Tu es également bodypainter, un art très éphémère… Cela demande un contact particulier avec ton “sujet”, comment choisis-tu ces personnes?
Le bodypainting est un art encore plus éphémère que le graffiti mais demande une plus grande préparation que ce dernier. L’artiste ne se retrouve pas juste face à un support qu’il doit peindre mais avant tout face à un être humain. Il doit trouver les bons mots, pour expliquer sa démarche, le déroulement de la séance, en montrant ce qui va être fait, en faisant signer un contrat en bonne et due forme, toujours dans le but de mettre le modèle à l’aise, mais aussi pour créer une véritable connexion avec les acteurs de la séance. Le choix du ou des modèles se fait en fonction de ce que l’on souhaite avoir comme résultat final, de ce fait les caractéristiques du corps deviennent des critères (cheveux, couleur de peau, taille, genre etc).

STEEK Drawing - John
Tu t’es classé à la quatrième place lors des championnats du monde de bodypainting en 2014, sur quels critères se déroule cette compétition? Quelles motivations pousse un artiste à y participer?
Mon objectif est de pouvoir un jour ramener un trophée en Guadeloupe, j’y étais presque l’an dernier avec cette 4ème place, et cette année, j’étais premier au classement des qualifications mais hors du podium après la finale. Les critères sont le traitement du thème, la vue d’ensemble et la qualité technique, généralement jugés par huit jurés venus du monde entier. La compétition se déroule sur deux jours et les thèmes sont donnés des mois à l’avance afin d’être prêt le jour J. Ils viennent de sortir pour 2016: Propaganda – Control of the public mind et pour la finale: Metamorphosis – the art of transformation.

 
Tu passes beaucoup de temps à Montréal, en quoi la culture du “Street art” est-elle différente là-bas?
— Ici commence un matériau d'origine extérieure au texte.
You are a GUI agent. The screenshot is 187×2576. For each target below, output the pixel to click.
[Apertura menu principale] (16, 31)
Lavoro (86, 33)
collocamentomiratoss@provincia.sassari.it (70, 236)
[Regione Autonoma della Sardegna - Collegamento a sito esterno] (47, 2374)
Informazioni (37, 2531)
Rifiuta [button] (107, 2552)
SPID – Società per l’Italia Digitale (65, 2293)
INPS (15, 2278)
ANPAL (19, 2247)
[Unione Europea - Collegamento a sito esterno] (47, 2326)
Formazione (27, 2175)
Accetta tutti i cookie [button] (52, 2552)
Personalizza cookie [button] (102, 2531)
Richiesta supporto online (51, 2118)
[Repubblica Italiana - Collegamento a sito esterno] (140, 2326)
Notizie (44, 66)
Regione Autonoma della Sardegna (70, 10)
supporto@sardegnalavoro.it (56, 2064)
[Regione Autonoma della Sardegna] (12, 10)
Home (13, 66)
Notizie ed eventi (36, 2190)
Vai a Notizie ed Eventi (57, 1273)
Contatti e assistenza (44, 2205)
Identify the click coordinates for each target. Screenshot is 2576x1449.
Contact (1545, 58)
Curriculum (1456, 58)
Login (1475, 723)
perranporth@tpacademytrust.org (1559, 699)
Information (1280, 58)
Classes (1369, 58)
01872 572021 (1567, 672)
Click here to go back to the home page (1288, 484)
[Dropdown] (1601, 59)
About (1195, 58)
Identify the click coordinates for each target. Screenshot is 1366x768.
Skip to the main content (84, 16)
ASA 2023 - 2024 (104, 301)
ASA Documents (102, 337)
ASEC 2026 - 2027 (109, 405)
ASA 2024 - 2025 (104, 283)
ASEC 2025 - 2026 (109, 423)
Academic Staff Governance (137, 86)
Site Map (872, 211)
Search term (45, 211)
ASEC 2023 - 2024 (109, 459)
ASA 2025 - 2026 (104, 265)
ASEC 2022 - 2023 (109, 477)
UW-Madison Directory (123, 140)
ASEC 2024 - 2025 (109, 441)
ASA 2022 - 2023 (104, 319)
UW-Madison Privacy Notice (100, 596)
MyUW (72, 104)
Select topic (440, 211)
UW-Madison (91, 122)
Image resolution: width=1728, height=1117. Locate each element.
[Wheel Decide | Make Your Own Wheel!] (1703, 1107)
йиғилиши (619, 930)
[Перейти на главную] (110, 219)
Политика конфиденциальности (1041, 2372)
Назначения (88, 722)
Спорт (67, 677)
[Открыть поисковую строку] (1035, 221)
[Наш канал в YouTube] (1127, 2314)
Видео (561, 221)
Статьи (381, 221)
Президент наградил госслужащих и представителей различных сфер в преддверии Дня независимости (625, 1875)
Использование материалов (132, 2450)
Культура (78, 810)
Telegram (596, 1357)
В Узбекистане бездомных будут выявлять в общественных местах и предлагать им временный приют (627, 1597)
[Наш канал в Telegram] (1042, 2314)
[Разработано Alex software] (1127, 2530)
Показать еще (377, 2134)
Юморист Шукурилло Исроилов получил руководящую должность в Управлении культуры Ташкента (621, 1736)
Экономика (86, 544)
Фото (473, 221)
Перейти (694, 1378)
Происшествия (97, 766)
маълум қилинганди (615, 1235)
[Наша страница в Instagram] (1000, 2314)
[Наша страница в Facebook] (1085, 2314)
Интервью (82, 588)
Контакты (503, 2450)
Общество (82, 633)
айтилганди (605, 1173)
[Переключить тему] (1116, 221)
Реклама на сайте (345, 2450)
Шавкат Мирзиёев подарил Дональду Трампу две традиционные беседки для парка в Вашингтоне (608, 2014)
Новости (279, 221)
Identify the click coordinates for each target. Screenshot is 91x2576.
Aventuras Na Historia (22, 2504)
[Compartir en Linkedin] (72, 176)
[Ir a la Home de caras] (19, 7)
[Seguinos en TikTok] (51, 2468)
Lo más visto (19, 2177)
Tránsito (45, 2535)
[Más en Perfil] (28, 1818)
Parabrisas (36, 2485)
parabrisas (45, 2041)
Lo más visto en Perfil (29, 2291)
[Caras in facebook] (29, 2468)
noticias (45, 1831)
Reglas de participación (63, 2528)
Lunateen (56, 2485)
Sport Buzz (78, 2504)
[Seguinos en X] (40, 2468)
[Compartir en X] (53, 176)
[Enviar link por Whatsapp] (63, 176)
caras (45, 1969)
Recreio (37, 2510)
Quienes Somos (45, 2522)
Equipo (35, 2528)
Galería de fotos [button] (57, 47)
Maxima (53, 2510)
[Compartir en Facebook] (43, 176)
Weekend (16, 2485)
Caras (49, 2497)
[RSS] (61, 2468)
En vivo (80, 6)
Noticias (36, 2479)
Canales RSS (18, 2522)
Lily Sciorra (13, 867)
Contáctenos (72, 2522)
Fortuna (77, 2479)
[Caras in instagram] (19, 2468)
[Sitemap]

A Montréal, le Street art fait partie de l’économie du pays, ce qui n’est pas encore le cas chez nous. En Guadeloupe, le Street art ou le graffiti sont encore beaucoup associés à l’art décoratif (rivière, coucher de soleil, papillons etc), ce que je respecte mais qui ne représente pas à mes yeux le Street art. Le problème vient aussi du fait que l’art n’est pas encore vu comme autre chose qu’un hobby. Des gens me demandent encore quel est mon vrai métier! A Montréal par exemple, tout commence toujours à l’heure: les artistes, les organisateurs, les sponsors, les institutions et le public sont prêts à temps. Cela peut sembler anodin, mais cela engendre automatiquement du respect des uns vis-à-vis des autres, et qui dit respect dit considération. L’art y est considéré comme respectable et peut beaucoup plus facilement faire partie intégrante de la vie du pays.